Task description:
Which lines below contain "about"? Pull them out.

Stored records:
======
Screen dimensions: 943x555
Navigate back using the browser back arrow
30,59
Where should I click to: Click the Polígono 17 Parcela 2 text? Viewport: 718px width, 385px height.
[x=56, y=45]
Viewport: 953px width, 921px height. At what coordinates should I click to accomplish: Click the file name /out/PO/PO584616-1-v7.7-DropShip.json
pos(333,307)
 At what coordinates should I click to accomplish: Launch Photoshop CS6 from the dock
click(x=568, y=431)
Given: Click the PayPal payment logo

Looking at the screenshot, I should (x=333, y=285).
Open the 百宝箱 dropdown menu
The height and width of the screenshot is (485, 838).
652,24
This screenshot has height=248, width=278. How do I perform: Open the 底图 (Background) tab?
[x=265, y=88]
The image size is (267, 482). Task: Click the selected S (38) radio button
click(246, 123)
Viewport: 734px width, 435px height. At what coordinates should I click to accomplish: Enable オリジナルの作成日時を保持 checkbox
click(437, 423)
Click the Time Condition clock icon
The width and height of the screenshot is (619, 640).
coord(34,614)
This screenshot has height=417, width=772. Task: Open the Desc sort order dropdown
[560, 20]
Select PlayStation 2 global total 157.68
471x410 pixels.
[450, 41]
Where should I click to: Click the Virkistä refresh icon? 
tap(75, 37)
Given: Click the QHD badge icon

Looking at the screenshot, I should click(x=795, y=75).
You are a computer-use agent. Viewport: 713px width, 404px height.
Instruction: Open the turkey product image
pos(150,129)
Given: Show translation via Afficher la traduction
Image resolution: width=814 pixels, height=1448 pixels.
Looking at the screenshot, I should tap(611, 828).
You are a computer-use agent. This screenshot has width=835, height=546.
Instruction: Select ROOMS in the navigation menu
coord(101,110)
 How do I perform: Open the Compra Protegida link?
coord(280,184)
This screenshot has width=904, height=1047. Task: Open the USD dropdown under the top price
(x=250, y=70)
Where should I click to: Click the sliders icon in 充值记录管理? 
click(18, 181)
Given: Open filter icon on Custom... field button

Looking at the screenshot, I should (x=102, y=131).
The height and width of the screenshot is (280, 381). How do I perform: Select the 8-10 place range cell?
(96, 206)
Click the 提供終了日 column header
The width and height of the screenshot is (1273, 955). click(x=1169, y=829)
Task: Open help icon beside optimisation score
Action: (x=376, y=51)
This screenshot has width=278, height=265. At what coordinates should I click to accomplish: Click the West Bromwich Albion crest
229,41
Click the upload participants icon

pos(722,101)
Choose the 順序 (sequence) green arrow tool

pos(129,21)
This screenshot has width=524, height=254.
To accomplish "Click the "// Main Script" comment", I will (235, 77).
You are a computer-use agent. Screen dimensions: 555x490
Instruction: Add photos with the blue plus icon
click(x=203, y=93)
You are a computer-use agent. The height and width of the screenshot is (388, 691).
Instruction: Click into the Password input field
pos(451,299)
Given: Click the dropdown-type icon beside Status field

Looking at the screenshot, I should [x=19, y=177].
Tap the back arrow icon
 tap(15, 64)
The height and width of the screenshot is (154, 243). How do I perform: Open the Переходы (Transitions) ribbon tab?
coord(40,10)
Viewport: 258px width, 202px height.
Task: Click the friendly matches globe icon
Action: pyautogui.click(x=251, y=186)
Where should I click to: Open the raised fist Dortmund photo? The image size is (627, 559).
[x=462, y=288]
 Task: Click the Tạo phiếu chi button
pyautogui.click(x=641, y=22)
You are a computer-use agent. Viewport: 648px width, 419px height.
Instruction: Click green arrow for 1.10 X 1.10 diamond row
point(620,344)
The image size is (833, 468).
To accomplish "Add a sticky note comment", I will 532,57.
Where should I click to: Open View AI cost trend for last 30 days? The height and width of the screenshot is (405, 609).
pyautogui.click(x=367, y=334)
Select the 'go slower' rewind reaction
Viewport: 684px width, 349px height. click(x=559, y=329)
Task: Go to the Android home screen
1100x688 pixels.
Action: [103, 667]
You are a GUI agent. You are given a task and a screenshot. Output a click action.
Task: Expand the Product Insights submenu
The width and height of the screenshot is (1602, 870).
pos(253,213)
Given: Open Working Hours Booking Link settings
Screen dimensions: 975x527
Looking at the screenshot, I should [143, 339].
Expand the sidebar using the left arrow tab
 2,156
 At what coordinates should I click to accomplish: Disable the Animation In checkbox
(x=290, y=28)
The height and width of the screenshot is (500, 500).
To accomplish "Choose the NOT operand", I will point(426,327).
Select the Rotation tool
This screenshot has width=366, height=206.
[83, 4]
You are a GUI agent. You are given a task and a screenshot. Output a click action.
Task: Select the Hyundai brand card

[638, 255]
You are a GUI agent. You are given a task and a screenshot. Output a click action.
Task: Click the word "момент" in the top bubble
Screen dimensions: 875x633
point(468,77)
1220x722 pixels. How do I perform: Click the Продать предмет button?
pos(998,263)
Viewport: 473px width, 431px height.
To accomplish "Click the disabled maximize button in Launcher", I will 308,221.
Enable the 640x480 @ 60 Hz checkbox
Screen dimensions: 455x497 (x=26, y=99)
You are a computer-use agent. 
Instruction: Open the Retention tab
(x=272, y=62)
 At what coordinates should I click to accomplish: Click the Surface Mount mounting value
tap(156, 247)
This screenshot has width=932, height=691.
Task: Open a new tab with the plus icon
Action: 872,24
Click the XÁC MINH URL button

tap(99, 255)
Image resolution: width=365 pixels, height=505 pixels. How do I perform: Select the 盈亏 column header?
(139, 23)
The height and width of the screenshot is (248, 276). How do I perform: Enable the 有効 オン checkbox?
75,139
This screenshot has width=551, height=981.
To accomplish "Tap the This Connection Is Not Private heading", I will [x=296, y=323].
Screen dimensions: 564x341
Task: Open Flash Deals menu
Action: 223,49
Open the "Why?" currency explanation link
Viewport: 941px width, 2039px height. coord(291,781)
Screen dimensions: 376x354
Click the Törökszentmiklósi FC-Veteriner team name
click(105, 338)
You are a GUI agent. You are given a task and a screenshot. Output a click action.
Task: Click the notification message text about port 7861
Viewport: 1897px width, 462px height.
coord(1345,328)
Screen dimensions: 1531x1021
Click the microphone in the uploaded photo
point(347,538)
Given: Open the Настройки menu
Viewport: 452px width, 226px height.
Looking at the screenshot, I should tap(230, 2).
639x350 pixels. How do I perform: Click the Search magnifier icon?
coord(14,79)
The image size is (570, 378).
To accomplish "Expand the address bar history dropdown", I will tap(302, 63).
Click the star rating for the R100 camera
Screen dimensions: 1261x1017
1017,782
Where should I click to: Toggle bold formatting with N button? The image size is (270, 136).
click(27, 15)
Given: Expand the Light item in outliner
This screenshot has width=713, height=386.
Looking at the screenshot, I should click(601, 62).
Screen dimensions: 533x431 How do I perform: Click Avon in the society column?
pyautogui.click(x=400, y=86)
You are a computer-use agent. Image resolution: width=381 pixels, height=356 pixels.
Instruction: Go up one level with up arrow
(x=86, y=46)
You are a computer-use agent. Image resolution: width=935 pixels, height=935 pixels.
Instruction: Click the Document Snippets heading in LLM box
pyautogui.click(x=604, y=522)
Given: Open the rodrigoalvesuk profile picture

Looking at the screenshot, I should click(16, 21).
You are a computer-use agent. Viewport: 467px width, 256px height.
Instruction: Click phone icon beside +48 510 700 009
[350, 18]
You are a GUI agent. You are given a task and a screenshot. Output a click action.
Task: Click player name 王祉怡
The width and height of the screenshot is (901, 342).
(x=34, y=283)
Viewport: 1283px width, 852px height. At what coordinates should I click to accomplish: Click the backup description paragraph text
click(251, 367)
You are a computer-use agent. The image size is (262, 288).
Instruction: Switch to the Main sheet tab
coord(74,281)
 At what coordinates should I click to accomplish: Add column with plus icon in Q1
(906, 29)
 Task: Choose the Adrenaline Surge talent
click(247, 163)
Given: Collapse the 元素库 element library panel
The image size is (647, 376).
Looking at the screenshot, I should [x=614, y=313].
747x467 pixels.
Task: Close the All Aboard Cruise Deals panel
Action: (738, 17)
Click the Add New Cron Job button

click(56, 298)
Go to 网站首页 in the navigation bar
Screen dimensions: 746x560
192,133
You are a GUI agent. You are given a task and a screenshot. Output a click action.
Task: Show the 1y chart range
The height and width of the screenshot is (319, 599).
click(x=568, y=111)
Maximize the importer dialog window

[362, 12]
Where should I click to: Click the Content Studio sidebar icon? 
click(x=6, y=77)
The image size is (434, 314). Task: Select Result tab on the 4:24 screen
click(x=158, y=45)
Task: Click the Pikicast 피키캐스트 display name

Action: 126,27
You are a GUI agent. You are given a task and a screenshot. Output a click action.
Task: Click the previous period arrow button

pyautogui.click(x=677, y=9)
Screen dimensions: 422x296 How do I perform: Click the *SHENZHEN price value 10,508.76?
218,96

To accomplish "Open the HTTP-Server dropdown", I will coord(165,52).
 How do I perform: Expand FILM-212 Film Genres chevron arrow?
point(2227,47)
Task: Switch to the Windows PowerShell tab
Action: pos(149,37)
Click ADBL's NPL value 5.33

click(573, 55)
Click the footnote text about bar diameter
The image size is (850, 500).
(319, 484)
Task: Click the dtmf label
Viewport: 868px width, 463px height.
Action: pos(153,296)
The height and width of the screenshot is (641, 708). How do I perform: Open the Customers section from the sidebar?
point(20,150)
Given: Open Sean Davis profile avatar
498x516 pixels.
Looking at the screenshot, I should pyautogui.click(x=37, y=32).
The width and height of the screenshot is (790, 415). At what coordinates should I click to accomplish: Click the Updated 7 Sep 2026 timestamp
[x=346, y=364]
======
Output of the exercise:
Task: Click the notification message text about port 7861
Click the footnote text about bar diameter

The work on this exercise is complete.